Aim of the exercise: Isolate every line in the records below with "pixel" in it.

Material provided:
___

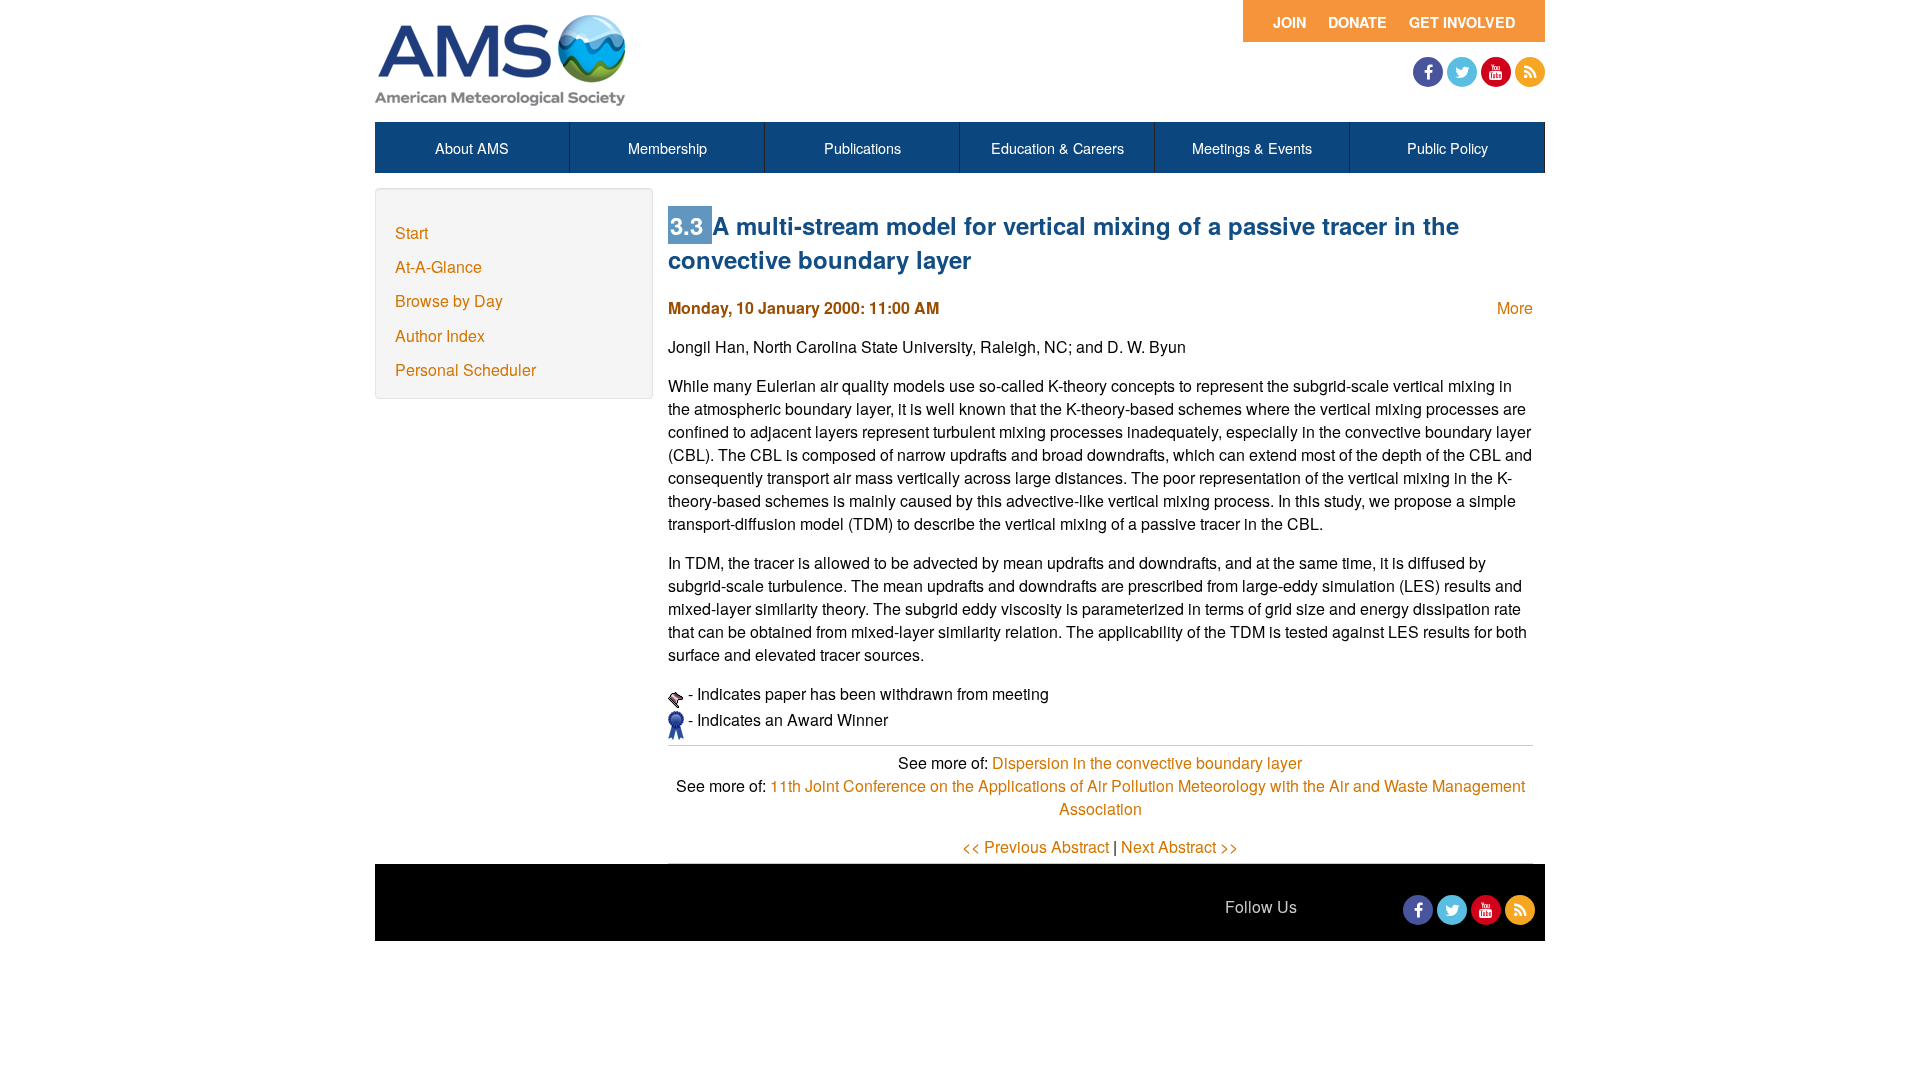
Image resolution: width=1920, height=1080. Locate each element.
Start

___

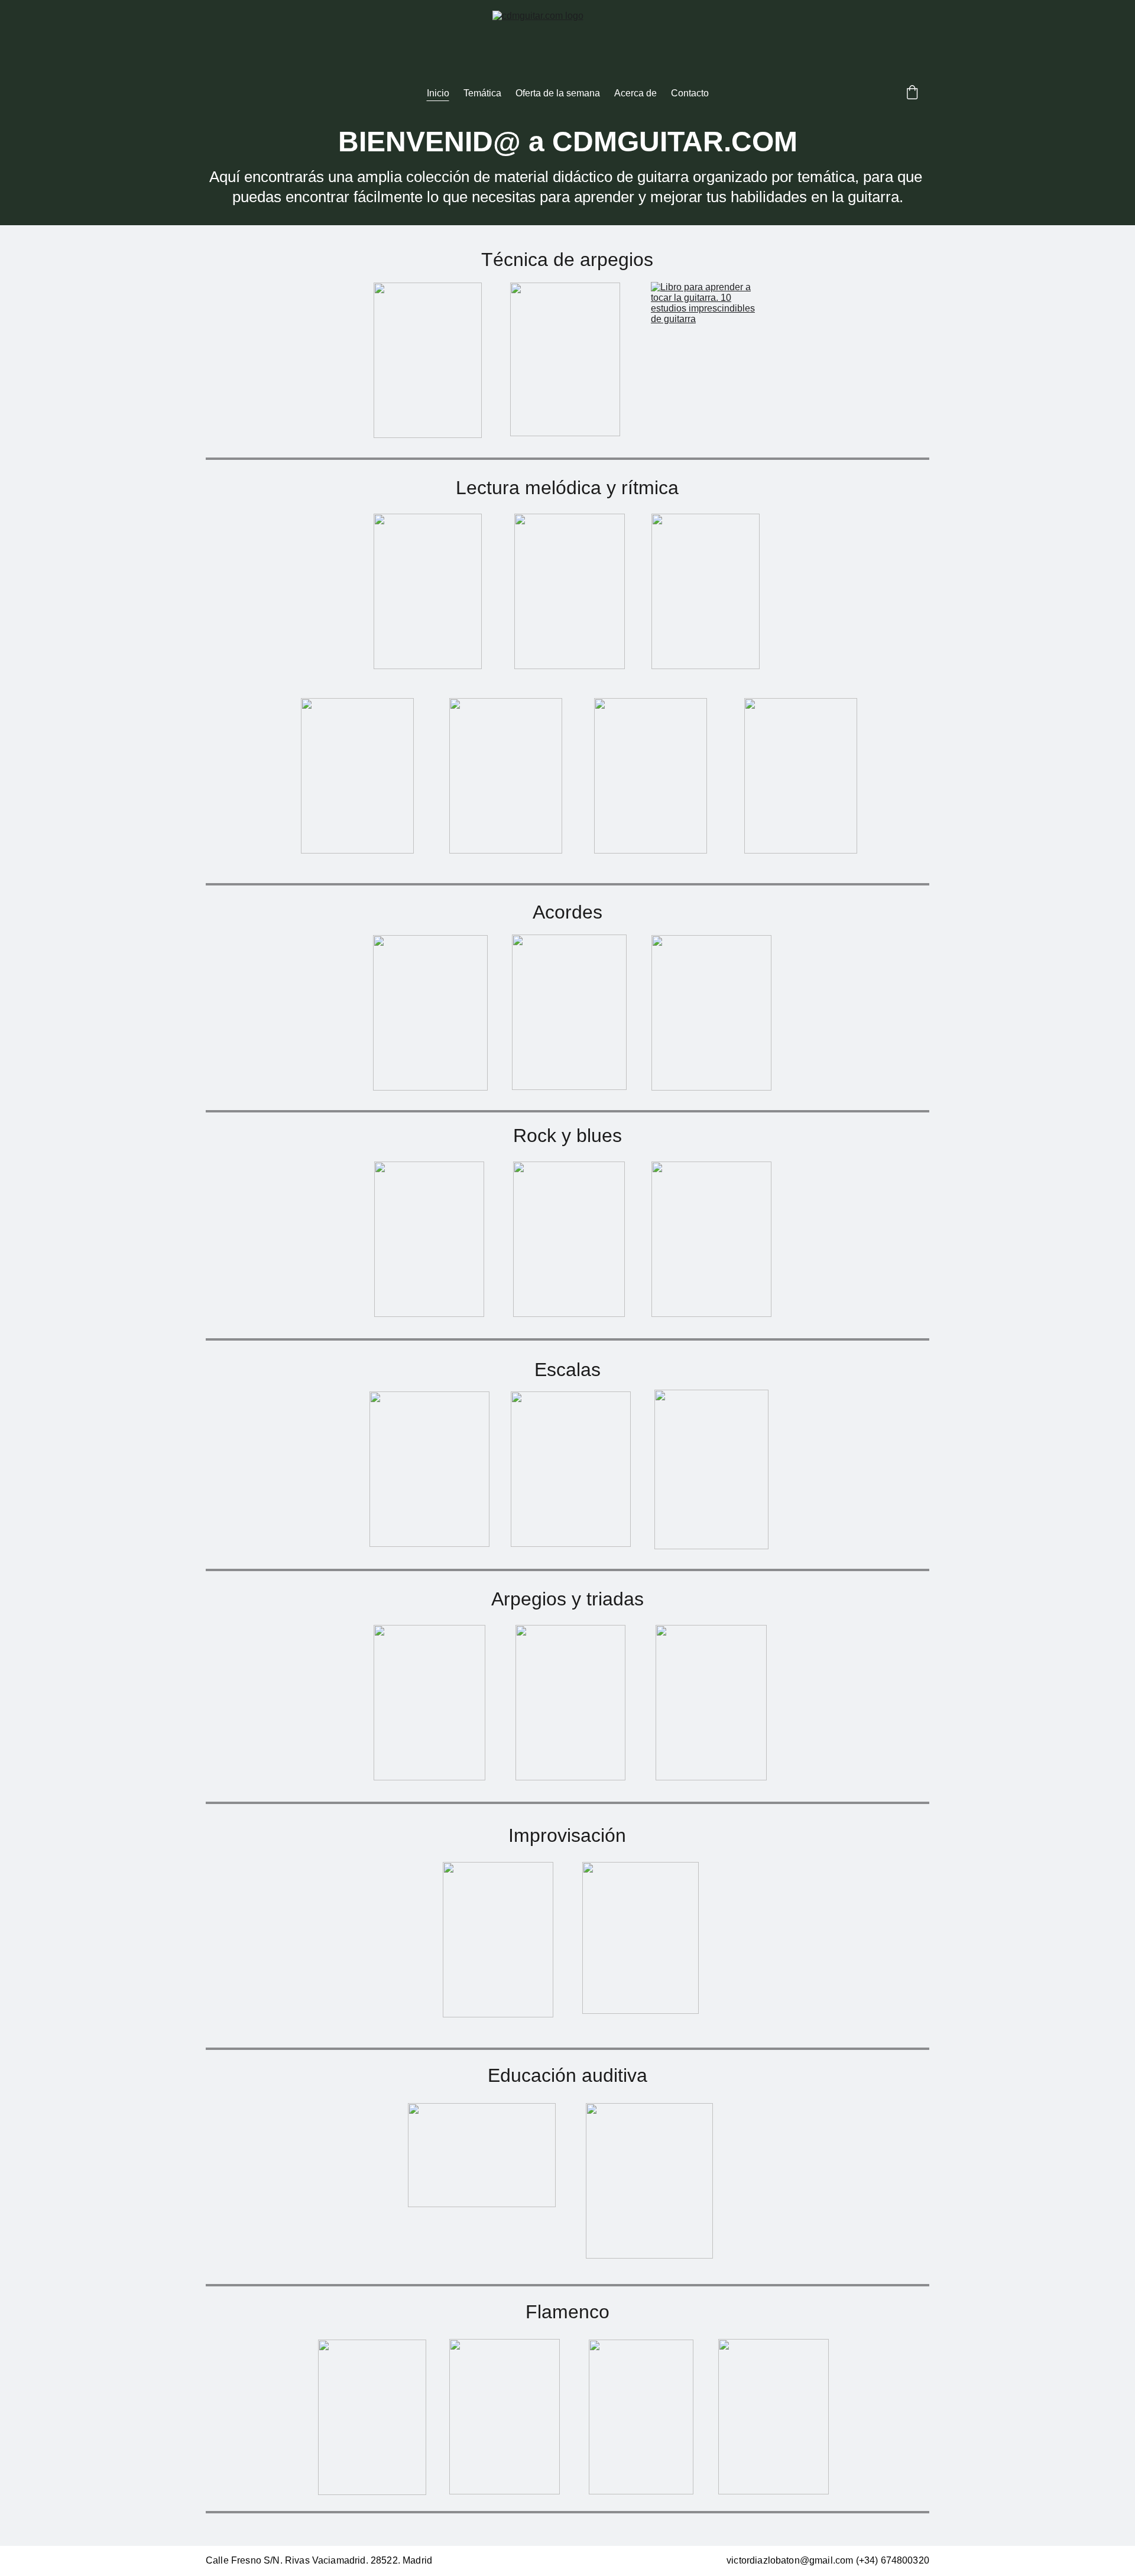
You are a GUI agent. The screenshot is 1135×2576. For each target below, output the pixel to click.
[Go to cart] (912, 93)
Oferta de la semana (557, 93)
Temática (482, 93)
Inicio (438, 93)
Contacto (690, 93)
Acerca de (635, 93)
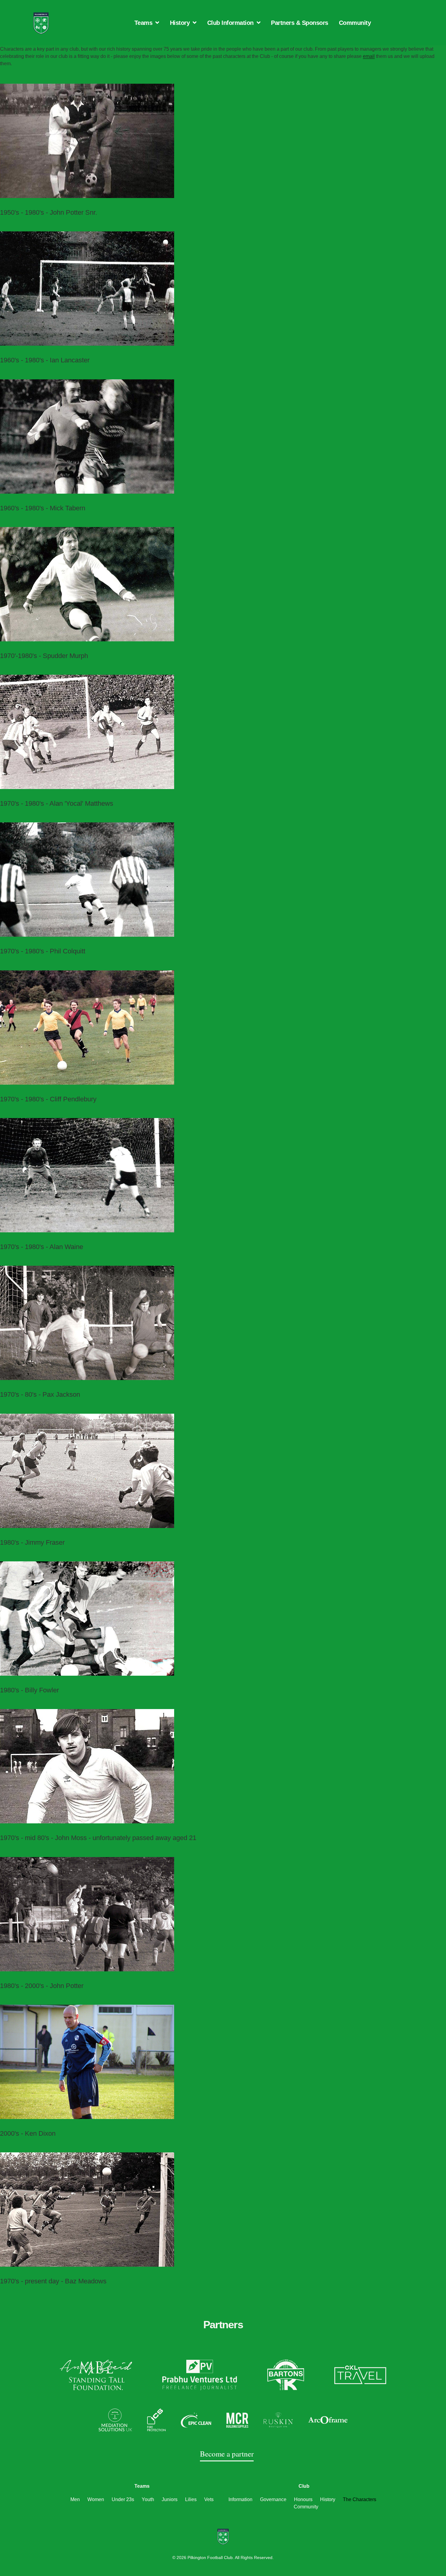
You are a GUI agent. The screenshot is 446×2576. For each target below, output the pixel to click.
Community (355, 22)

___

Written response:
You are a GUI agent. The screenshot is 1135×2576. For each target below, output the pixel to click.
You are a GUI agent. The screenshot is 446×2576. For each target below, output the pixel to click.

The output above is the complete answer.